## EXERCISE TASK
Reproduce every one of the following records verbatim, line for line.

## RECORDS SHOWN
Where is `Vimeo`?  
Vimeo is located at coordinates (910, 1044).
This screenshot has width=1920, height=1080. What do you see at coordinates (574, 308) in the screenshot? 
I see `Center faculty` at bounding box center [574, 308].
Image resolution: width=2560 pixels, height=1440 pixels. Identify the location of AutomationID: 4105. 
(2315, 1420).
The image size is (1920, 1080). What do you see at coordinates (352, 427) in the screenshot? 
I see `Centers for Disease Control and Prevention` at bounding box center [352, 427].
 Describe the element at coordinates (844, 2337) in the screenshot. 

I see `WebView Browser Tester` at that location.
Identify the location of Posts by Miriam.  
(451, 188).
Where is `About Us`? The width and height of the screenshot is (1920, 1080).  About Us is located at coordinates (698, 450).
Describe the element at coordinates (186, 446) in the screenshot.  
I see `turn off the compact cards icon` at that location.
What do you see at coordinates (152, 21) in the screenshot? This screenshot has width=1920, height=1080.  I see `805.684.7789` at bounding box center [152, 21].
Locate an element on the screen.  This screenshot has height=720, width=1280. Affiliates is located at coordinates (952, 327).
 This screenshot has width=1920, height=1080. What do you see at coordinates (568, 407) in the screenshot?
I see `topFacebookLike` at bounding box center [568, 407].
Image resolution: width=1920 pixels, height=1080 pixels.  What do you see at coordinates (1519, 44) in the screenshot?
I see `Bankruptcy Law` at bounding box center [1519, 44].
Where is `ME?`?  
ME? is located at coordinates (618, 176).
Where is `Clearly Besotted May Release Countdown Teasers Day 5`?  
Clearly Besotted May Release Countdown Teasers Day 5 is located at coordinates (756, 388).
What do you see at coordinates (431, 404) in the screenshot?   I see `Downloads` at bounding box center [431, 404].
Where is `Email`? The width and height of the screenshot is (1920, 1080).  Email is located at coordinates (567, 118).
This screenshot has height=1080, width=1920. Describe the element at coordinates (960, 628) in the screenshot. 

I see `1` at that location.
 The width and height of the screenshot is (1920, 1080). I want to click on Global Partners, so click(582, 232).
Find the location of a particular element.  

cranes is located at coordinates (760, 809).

## RESPONSE
Where is `Vimeo`?  
Vimeo is located at coordinates (910, 1044).
This screenshot has width=1920, height=1080. What do you see at coordinates (574, 308) in the screenshot? 
I see `Center faculty` at bounding box center [574, 308].
Image resolution: width=2560 pixels, height=1440 pixels. Identify the location of AutomationID: 4105. 
(2315, 1420).
The image size is (1920, 1080). What do you see at coordinates (352, 427) in the screenshot? 
I see `Centers for Disease Control and Prevention` at bounding box center [352, 427].
 Describe the element at coordinates (844, 2337) in the screenshot. 

I see `WebView Browser Tester` at that location.
Identify the location of Posts by Miriam.  
(451, 188).
Where is `About Us`? The width and height of the screenshot is (1920, 1080).  About Us is located at coordinates (698, 450).
Describe the element at coordinates (186, 446) in the screenshot.  
I see `turn off the compact cards icon` at that location.
What do you see at coordinates (152, 21) in the screenshot? This screenshot has width=1920, height=1080.  I see `805.684.7789` at bounding box center [152, 21].
Locate an element on the screen.  This screenshot has height=720, width=1280. Affiliates is located at coordinates (952, 327).
 This screenshot has width=1920, height=1080. What do you see at coordinates (568, 407) in the screenshot?
I see `topFacebookLike` at bounding box center [568, 407].
Image resolution: width=1920 pixels, height=1080 pixels.  What do you see at coordinates (1519, 44) in the screenshot?
I see `Bankruptcy Law` at bounding box center [1519, 44].
Where is `ME?`?  
ME? is located at coordinates (618, 176).
Where is `Clearly Besotted May Release Countdown Teasers Day 5`?  
Clearly Besotted May Release Countdown Teasers Day 5 is located at coordinates (756, 388).
What do you see at coordinates (431, 404) in the screenshot?   I see `Downloads` at bounding box center [431, 404].
Where is `Email`? The width and height of the screenshot is (1920, 1080).  Email is located at coordinates (567, 118).
This screenshot has height=1080, width=1920. Describe the element at coordinates (960, 628) in the screenshot. 

I see `1` at that location.
 The width and height of the screenshot is (1920, 1080). I want to click on Global Partners, so click(582, 232).
Find the location of a particular element.  

cranes is located at coordinates (760, 809).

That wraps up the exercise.